● **TO DO**
- A) From the overview on Lua string helpers in ConTeXt, reproduce word for word the part that opens with the words containing "But before a" and closes with "string manipulation.".
- B) Decide whether each statement agrees with the overview on Lua string helpers in ConTeXt. Answer yes or no for each and quote the deciding words of the overview exactly. (i) The bare Lua string library lacks some very useful features when compared with other scripting languages. (ii) A texnician should reimplement the functions of a favorite language before looking at what ConTeXt provides. (iii) For each function, the short description comes before the example.

Changes

15,848 bytes added , 12:24, 29 August 2010

Please correct and extend!

=Overview=

In comparison with other scripting languages the bare Lua string library
lacks some very useful “features”.
But before a texnician reimplements all the goodies that E knows from Eir
favorite language, E should first have a look at the helper functions that
ConTeXt already provides.
The following section briefly introduces these extensions with regard to
string manipulation.

The function name and its arguments are given as heading, the content is split
into, first, an example and, second, a short description of what the function
does and its peculiarities if applicable.

● **GIVEN RECORDS**

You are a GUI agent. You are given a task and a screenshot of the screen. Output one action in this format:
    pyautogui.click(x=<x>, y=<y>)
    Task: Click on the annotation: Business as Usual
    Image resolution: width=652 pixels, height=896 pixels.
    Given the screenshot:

* * *

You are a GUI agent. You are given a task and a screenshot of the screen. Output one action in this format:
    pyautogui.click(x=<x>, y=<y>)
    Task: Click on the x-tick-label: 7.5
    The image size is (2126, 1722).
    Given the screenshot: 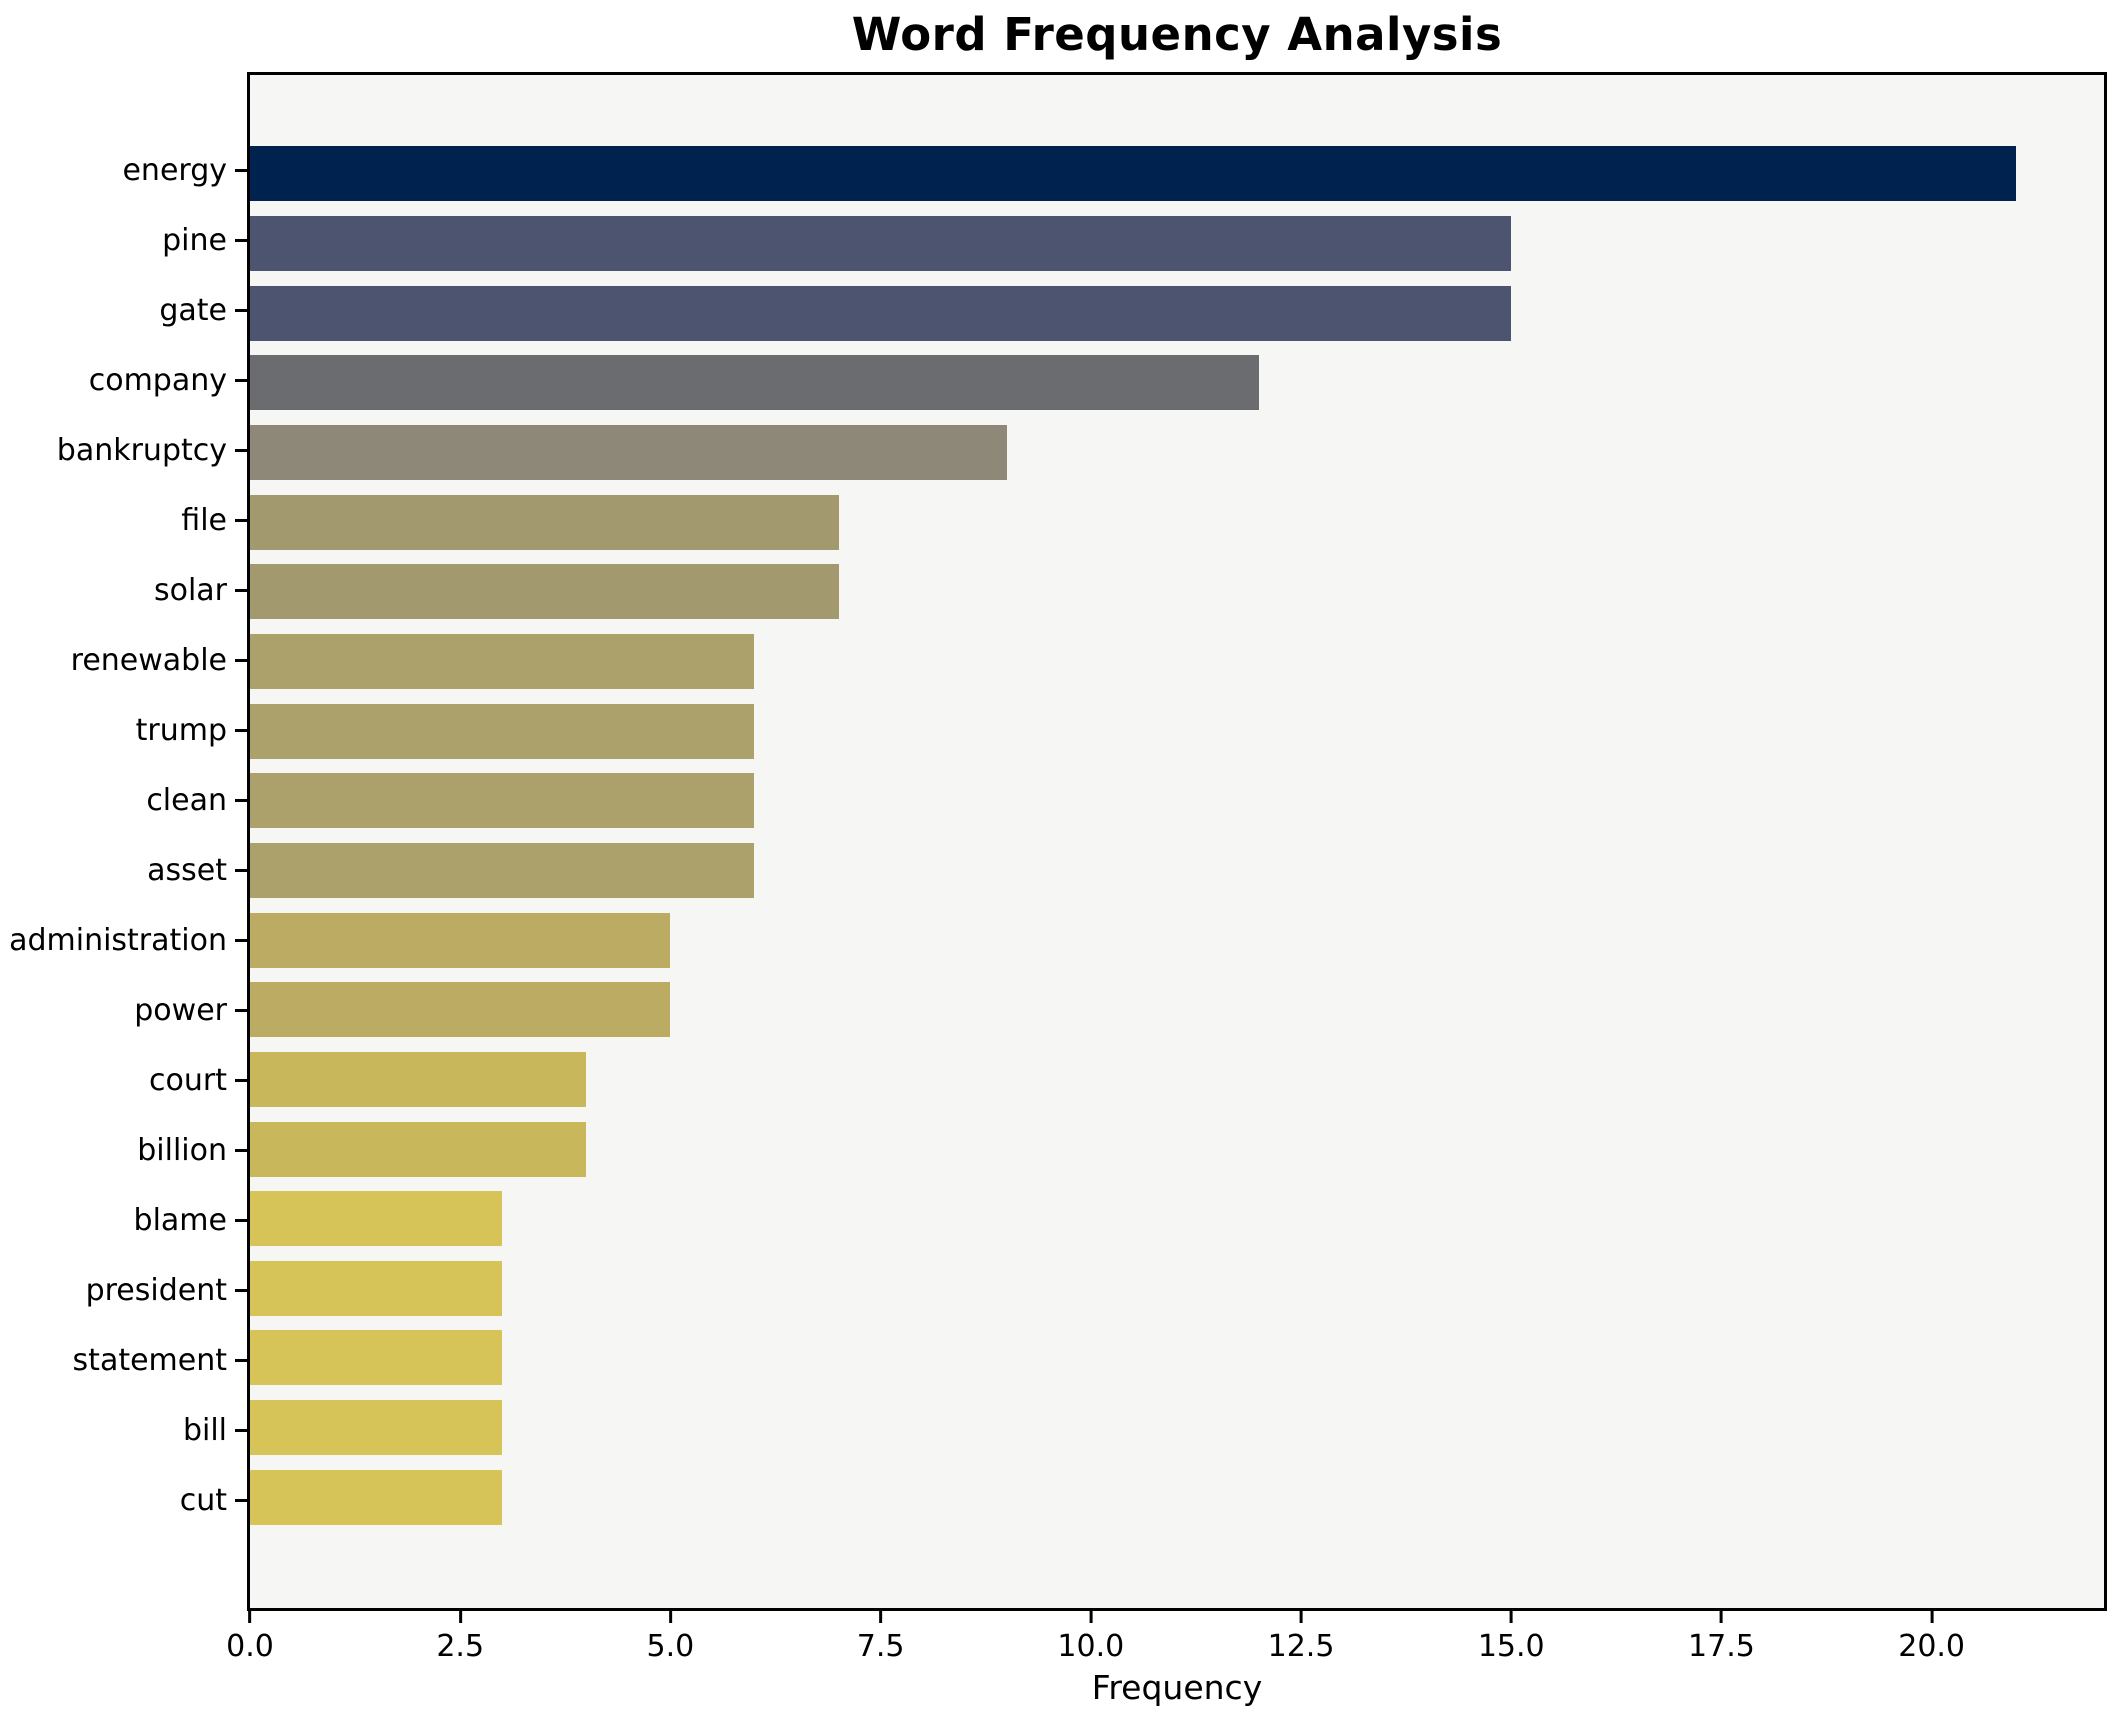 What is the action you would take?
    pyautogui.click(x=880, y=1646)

● **ANSWERS BY ITEM NUMBER**
- A)
But before a texnician reimplements all the goodies that E knows from Eir
favorite language, E should first have a look at the helper functions that
ConTeXt already provides.
The following section briefly introduces these extensions with regard to
string manipulation.

- B)
(i) Yes: "In comparison with other scripting languages the bare Lua string library lacks some very useful “features”."
(ii) No: "E should first have a look at the helper functions that ConTeXt already provides."
(iii) No: "the content is split into, first, an example and, second, a short description of what the function does"